ACM Multimedia 2020 - Industrial Invited Talk

Industrial Invited Talk

Talk 1

Title: Building Digital Human
Presenter: Dong Yu, Tencent AI Lab
Date: 13 October 2020, 16:30 - 17:00 (UTC)

Abstract: Digital human finds its applications in areas such as virtual companion, virtual reporter, and virtual narrator. In this talk, I will introduce our recent work in building digital human. I will focus on our progresses in multi-modal text-to-speech synthesis and multi-modal voice separation and recognition.

Bio: Dr. Dong Yu is an IEEE Fellow and an ACM distinguished scientist. He is currently taking the role of distinguished scientist and vice general manager at Tencent AI Lab. Prior to joining Tencent in 2017, he was a principal researcher at Microsoft Research (Redmond). His research has been focusing on speech processing and recognition and multi-modal interactive systems. His works have been widely cited and have been recognized by the prestigious IEEE Signal Processing Society 2013 and 2016 best paper award.

> Provided data

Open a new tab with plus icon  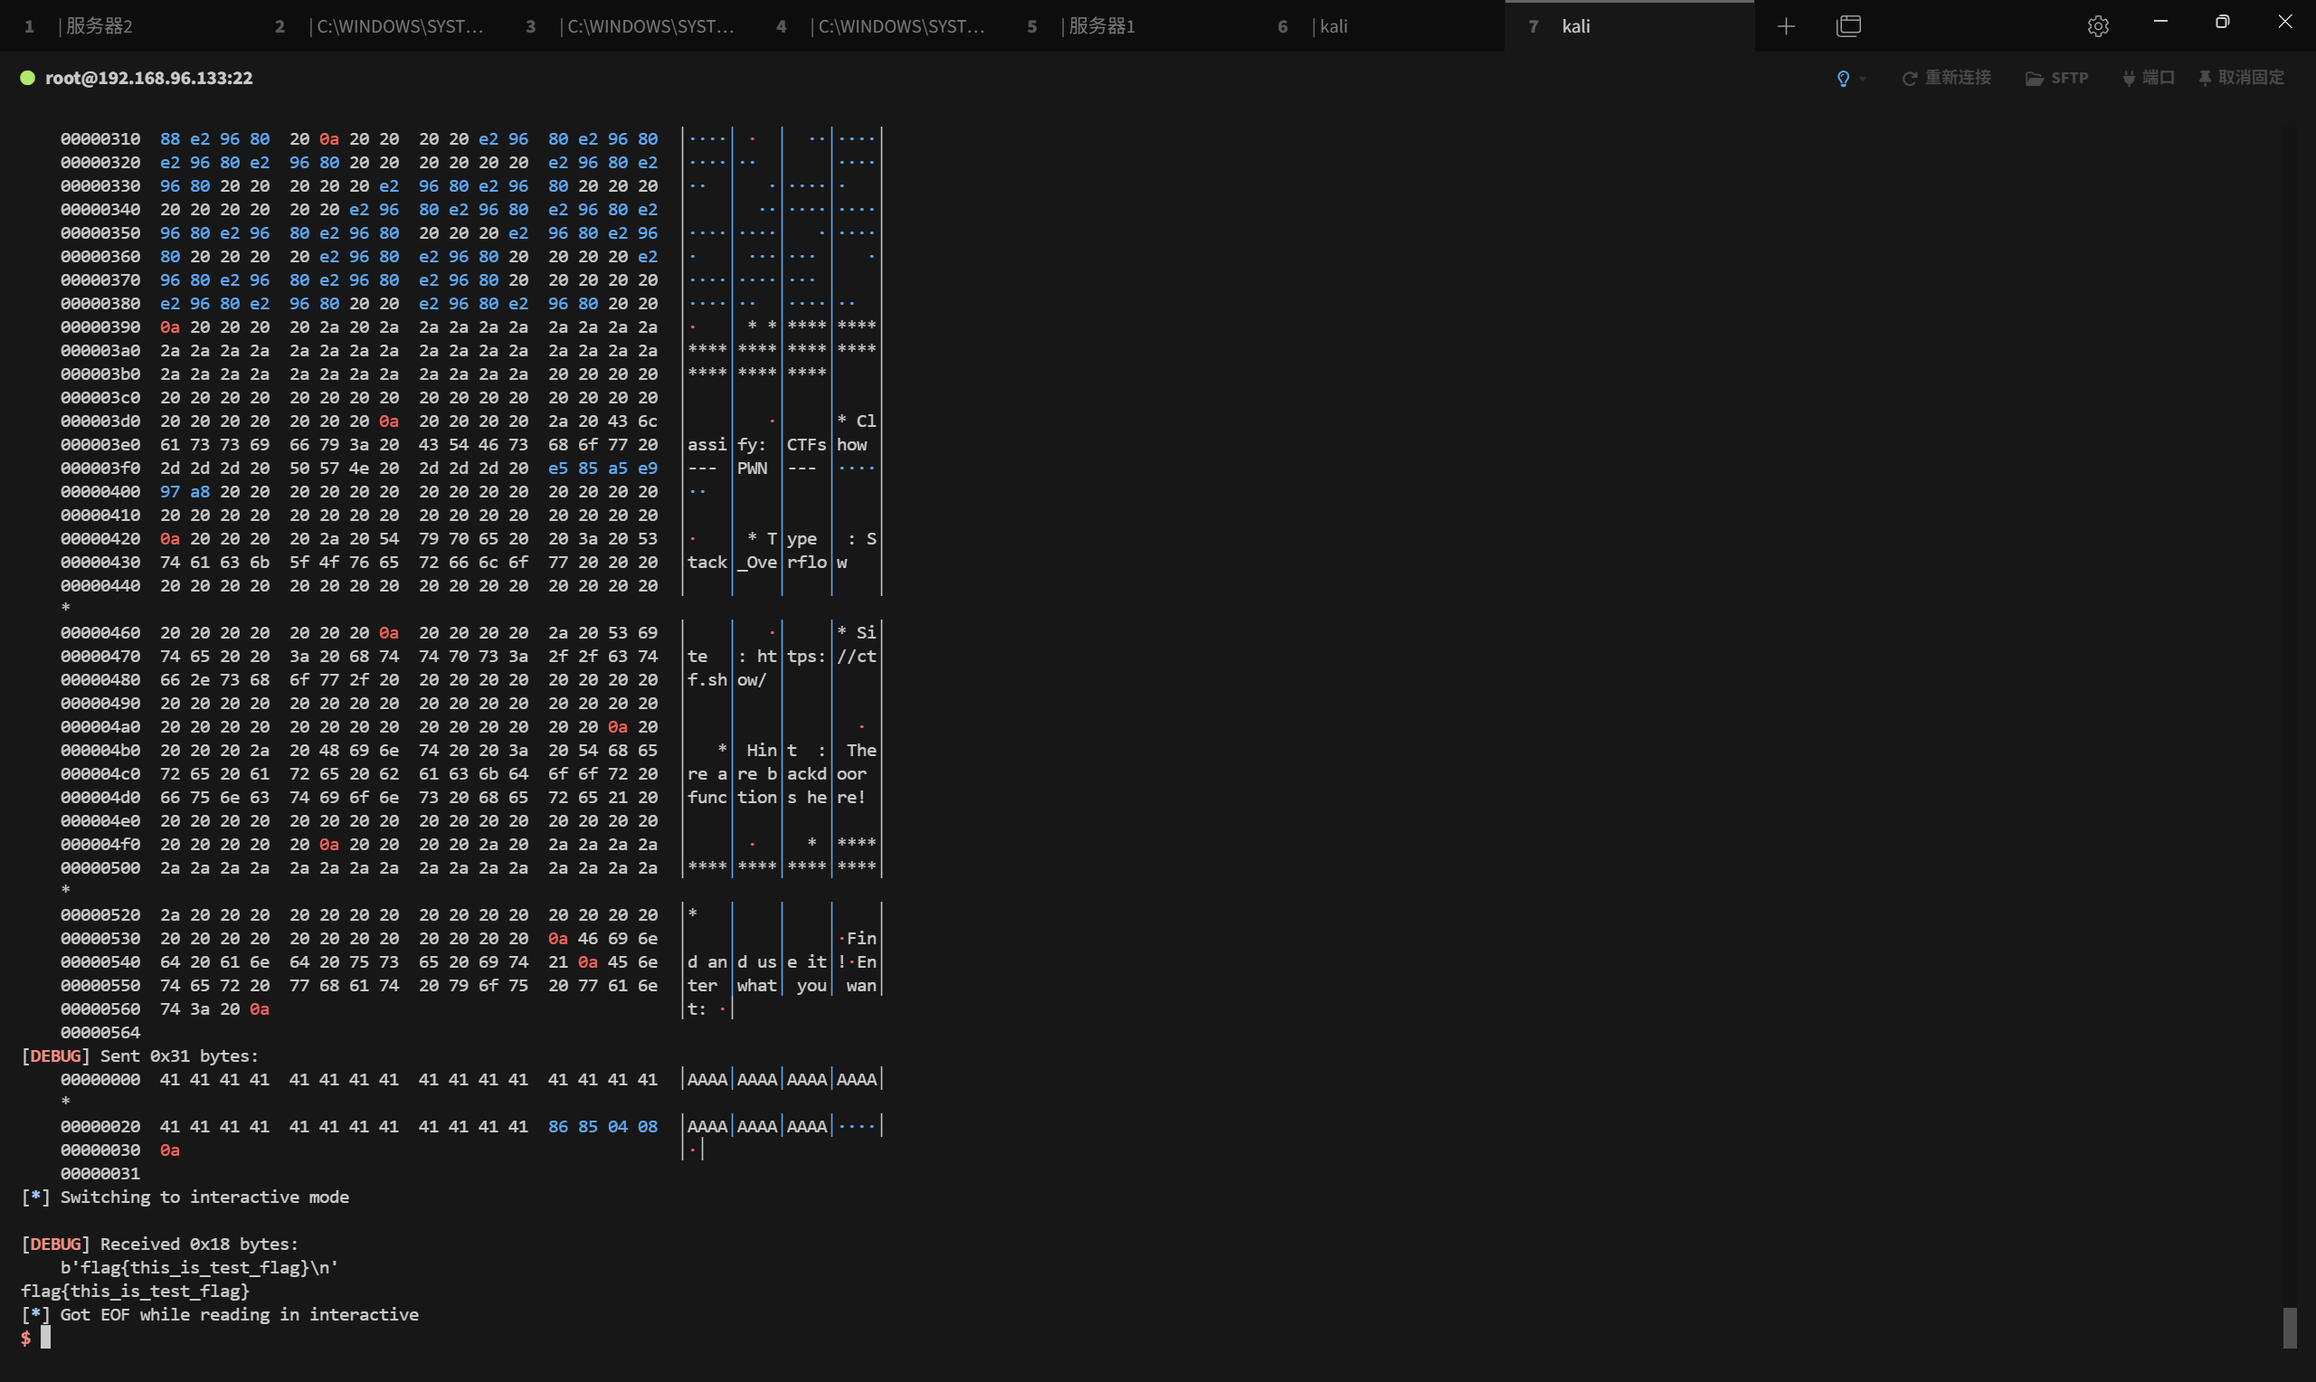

> Problems and tasks
1. Answer these questions using the invited talk page:
(a) On what date and at what time (UTC) is the talk scheduled?
(b) Which two areas of progress does the talk focus on?
(c) What position did the presenter hold before joining Tencent in 2017?
2. Turn the paragraph of the invited talk page that begins "Bio: Dr. Dong Yu is an IEEE Fellow" into a short bulleted list that keeps its main facts.
3. From the invited talk page, extract the passage between "Bio: Dr. Dong" and "best paper award.", inclusive.
The data has no role in any of the tasks.

> Solutions per task
1.
(a) 13 October 2020, 16:30 - 17:00 (UTC)
(b) Multi-modal text-to-speech synthesis, and multi-modal voice separation and recognition
(c) Principal researcher at Microsoft Research (Redmond)

2.
- IEEE Fellow and ACM distinguished scientist
- Currently distinguished scientist and vice general manager at Tencent AI Lab
- Principal researcher at Microsoft Research (Redmond) before joining Tencent in 2017
- Research focus: speech processing and recognition, and multi-modal interactive systems
- Widely cited work, recognized by the IEEE Signal Processing Society 2013 and 2016 best paper award

3.
Bio: Dr. Dong Yu is an IEEE Fellow and an ACM distinguished scientist. He is currently taking the role of distinguished scientist and vice general manager at Tencent AI Lab. Prior to joining Tencent in 2017, he was a principal researcher at Microsoft Research (Redmond). His research has been focusing on speech processing and recognition and multi-modal interactive systems. His works have been widely cited and have been recognized by the prestigious IEEE Signal Processing Society 2013 and 2016 best paper award.